Of all he was most politic--
and least poetic-- so
it seemed. Our last
few days in Rome
I found a book of poems this
unprepossessing one had written: it was there
in the pensione room (a room he'd recommended)
where it must have been abandoned by
the German visitor (was there a bus of them?) to whom
he had inscribed and dated it a month before. I couldn't
read Italian either, so I put the book
back in the wardrobe's dark. We last Americans

were due to leave
tomorrow.

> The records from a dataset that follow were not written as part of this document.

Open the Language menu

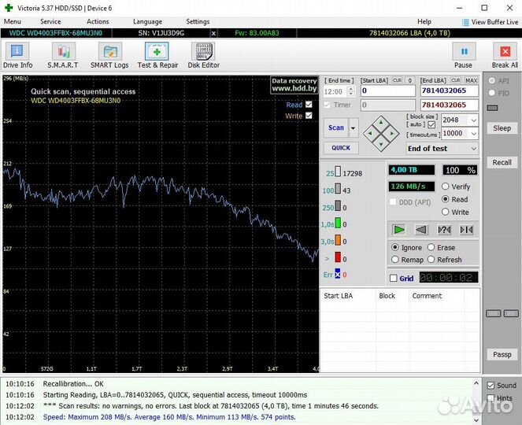(147, 21)
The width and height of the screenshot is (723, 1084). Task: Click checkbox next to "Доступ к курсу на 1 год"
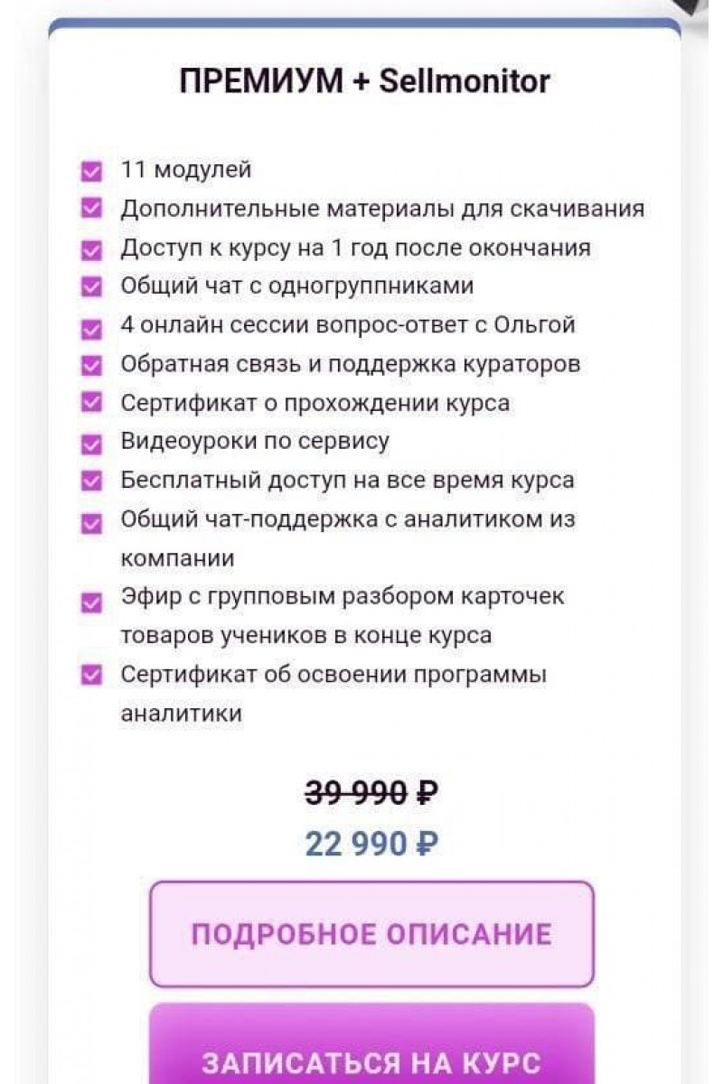[x=91, y=249]
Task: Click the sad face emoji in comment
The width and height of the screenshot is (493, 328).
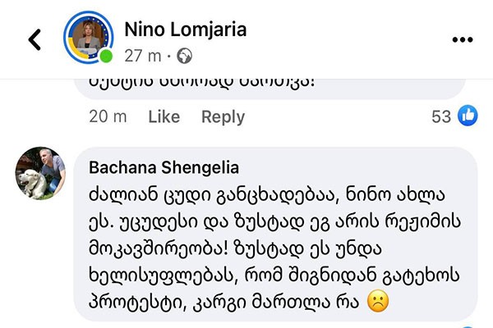Action: (378, 302)
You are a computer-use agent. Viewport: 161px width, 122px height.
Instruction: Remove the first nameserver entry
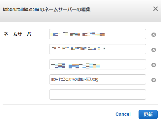[154, 35]
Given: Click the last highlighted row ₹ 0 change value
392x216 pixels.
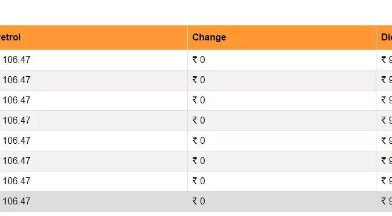Looking at the screenshot, I should (199, 201).

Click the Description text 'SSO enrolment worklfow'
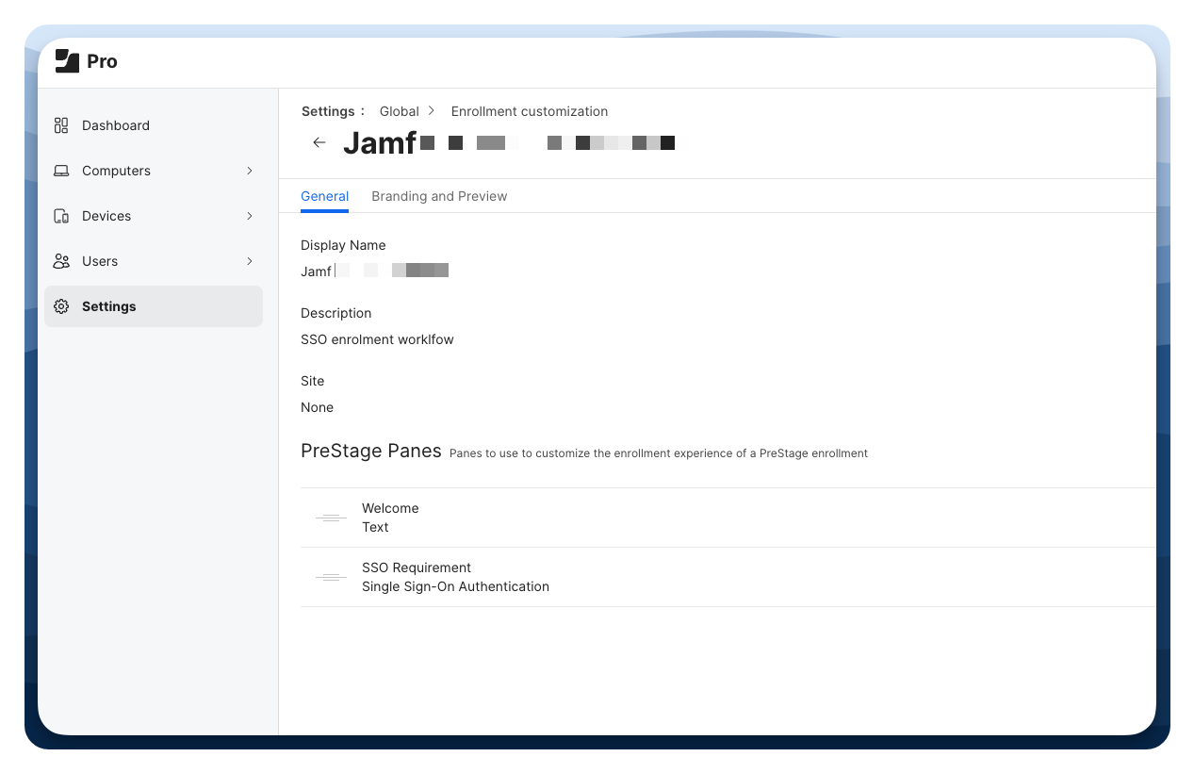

For our parting evening then
our host chose something in a family restaurant,
and there we sat and chatted, sat and chewed, till,
sensible it was our last big chance to be Poetic, make
our mark, one of us asked

"What's poetry?
Is it the fruits and vegetables
and marketplace at Campo dei Fiori

or the statue there?" Because I was
the glib one, I identified the answer
instantly, I didn't have to think-- "The truth
is both, it's both!" I blurted out. But that
was easy. That was easiest
to say. What followed taught me something
about difficulty,

for our underestimated host spoke out
all of a sudden, with a rising passion, and he said:

The statue represents
Giordano Bruno, brought
to be burned in the public square
because of his offence against authority, which was to say
the Church. His crime was his belief
the universe does not revolve around
the human being: God is no
fixed point or central government
but rather is poured in waves, through
all things: all things
move. "If God is not the soul itself,
he is the soul OF THE SOUL of the world." Such was
his heresy. The day they brought him forth to die

they feared he might incite the crowd (the man
was famous for his eloquence). And so his captors
placed upon his face
an iron mask
in which he could not speak.

That is how they burned him.
That is how he died,
without a word,
in front of everyone. And poetry--

(we'd all put down our forks by now, to listen to
the man in gray; he went on softly)-- poetry

is what he thought, but did not say.

-- Heather McHugh

Hear Heather McHugh read this poem at Poets.org

Giordano Bruno at Wikipedia

Sunday, May 8

2402 (azaleas)

2402 (azaleas)

The Parcel

There are dying arts and
one of them is
the way my mother used to make up a parcel.
Paper first. Mid-brown and course-grained as wood.
The worst sort for covering a Latin book neatly
or laying flat at Christmas on a pudding bowl.
It was a big cylinder. She snipped it open
and it unrolled quickly across the floor.
All business, all distance.
Then the scissors.
Not a glittering let-up but a dour
pair, black thumb-holes,
the shears themselves the colour of the rained-
on steps a man with a grindstone climbed up
in the season of lilac and snapdragon
and stood there arguing the rate for
sharpening the lawnmower and the garden pair
and this one. All-in.
The ball of twine was coarsely braided
and only a shade less yellow than
the flame she held under the blunt
end of the sealing wax until
it melted and spread into a brittle
terracotta medal.
Her hair dishevelled, her tongue between her teeth,
she wrote the address in the quarters
twine had divided the surface into.
Names and places. Crayon and fountain pen.
The town underlined once. The country twice.
It's ready for the post
she would say and if we want to know
where it went to–
a craft lost before we missed it–watch it go
into the burlap sack for collection.
See it disappear. Say
this is how it died
out: among doomed steamships and outdated trains,
the tracks for them disappearing before our eyes,
next to station names we can't remember
on a continent we no longer
recognize. The sealing wax cracking.
The twine unraveling. The destination illegible.